§ GIVEN RECORDS:
·····
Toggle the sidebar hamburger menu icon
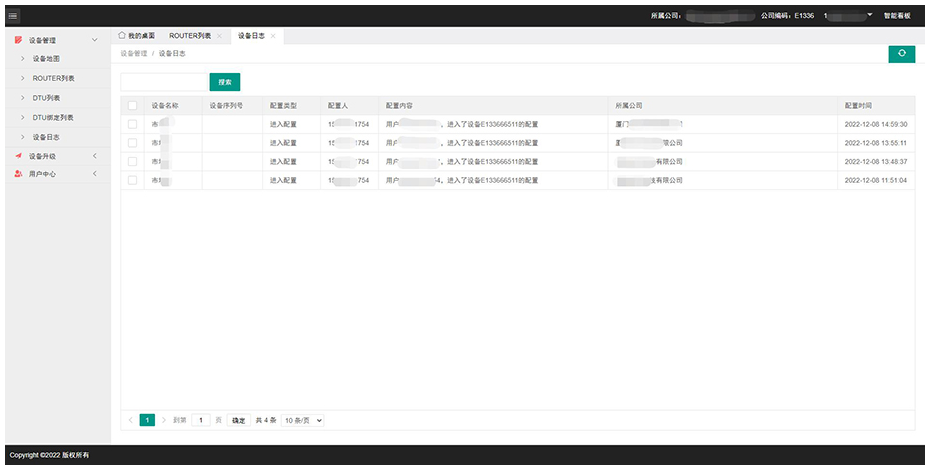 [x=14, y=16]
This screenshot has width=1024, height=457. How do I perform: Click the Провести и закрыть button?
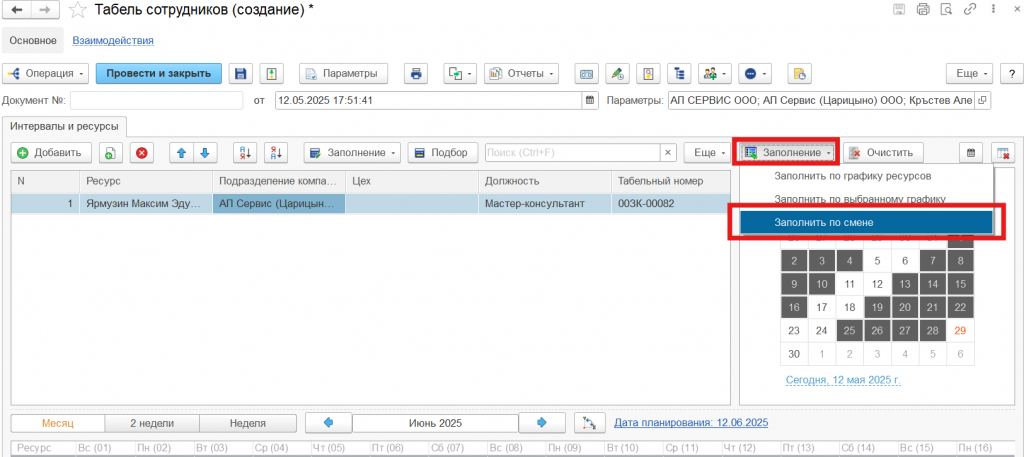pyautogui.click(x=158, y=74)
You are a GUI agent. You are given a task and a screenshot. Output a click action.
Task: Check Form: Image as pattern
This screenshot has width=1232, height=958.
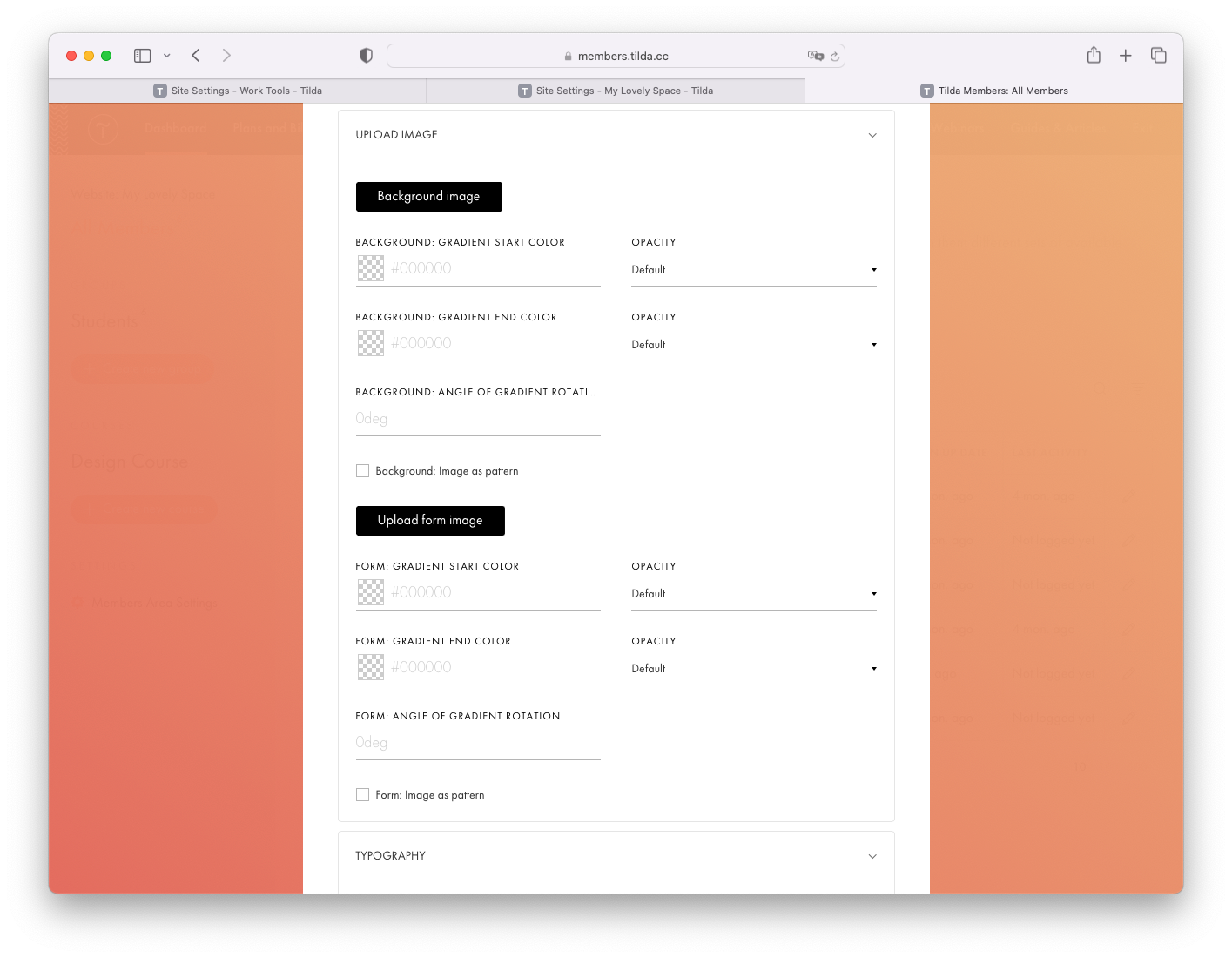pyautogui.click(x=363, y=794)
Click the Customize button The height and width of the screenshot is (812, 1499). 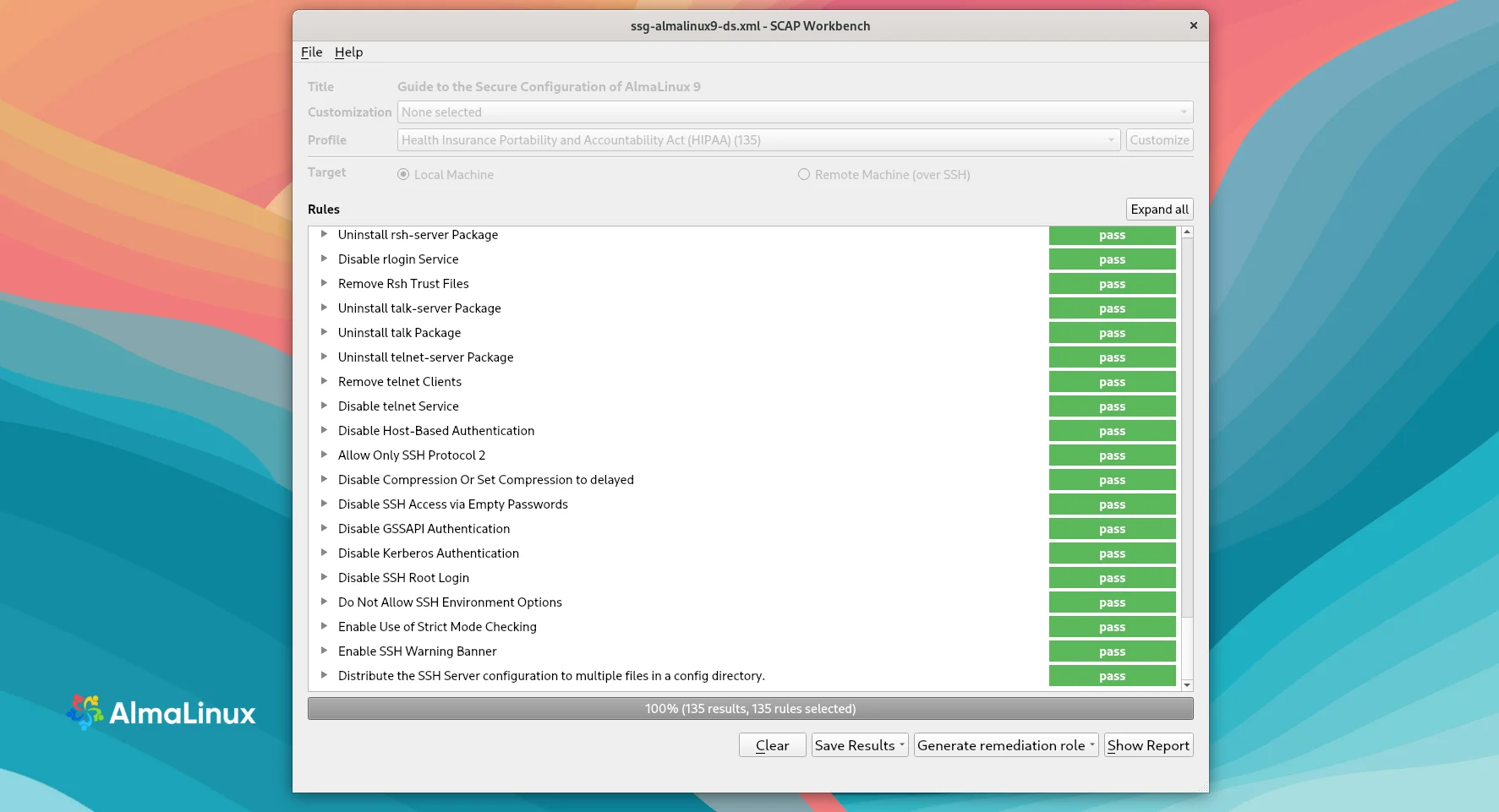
·····
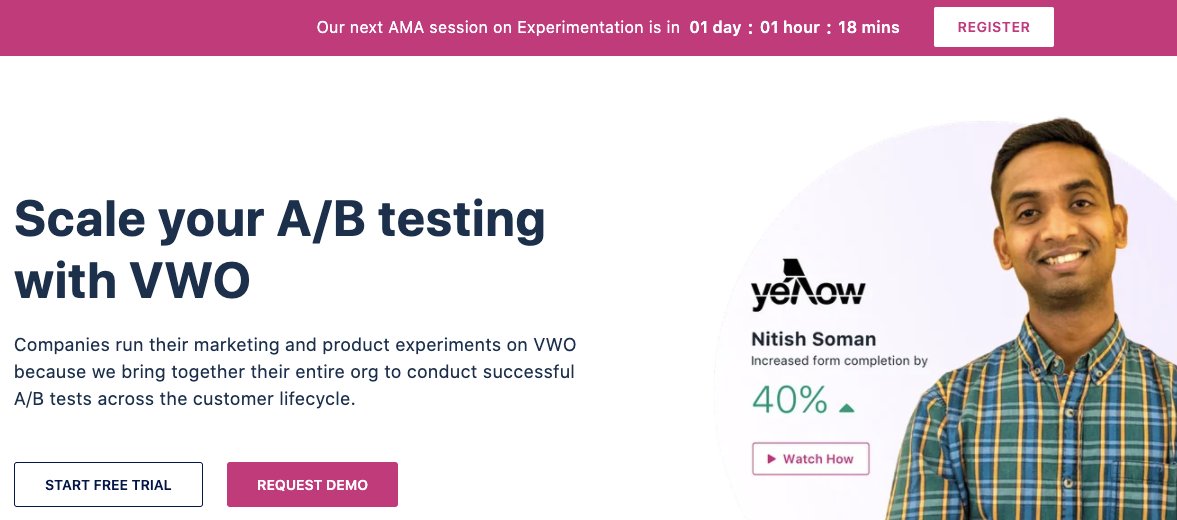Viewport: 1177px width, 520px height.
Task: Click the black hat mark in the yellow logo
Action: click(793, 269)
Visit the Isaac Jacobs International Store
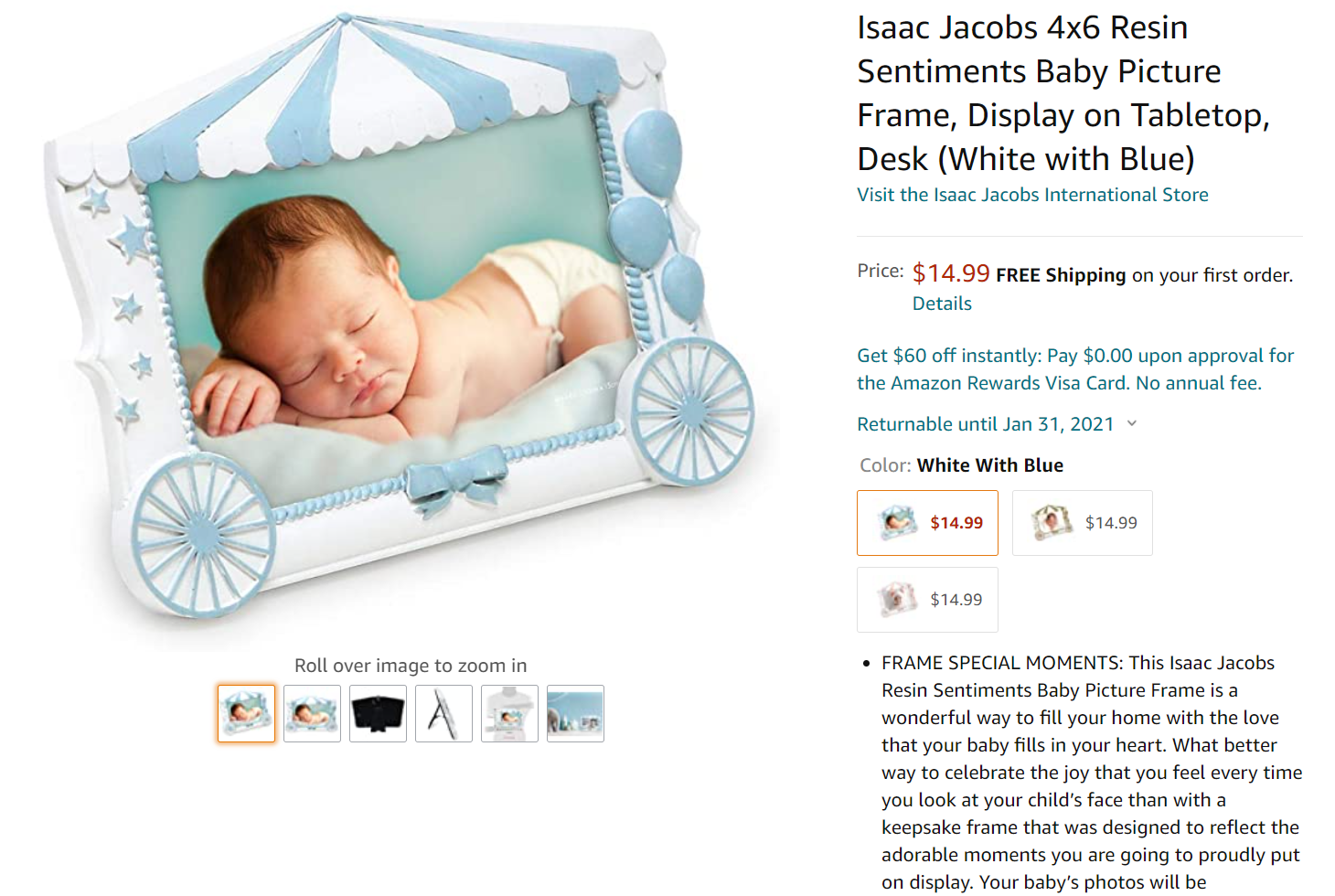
·····
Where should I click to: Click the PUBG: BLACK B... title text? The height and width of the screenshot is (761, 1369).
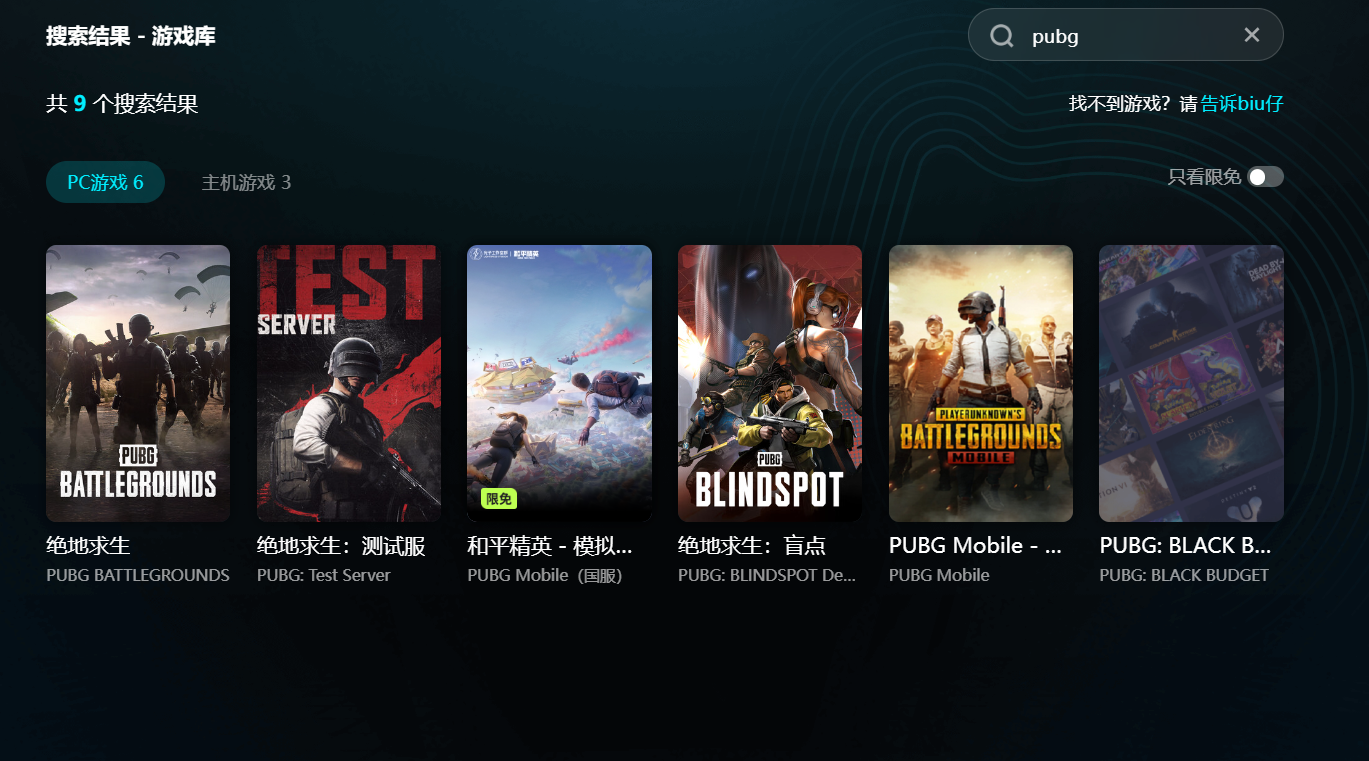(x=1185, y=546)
·····
§ WORK ITEM: Using the entries above, write out exactly the lines from the one with "Task: Check Form: Image as pattern" through the one with "Click the Customize", ends included. Leave out any pictures.

§ RESULT FOR THIS EXERCISE:
Task: Check Form: Image as pattern
This screenshot has width=1232, height=958.
pyautogui.click(x=363, y=794)
Click the Customize button The height and width of the screenshot is (812, 1499). 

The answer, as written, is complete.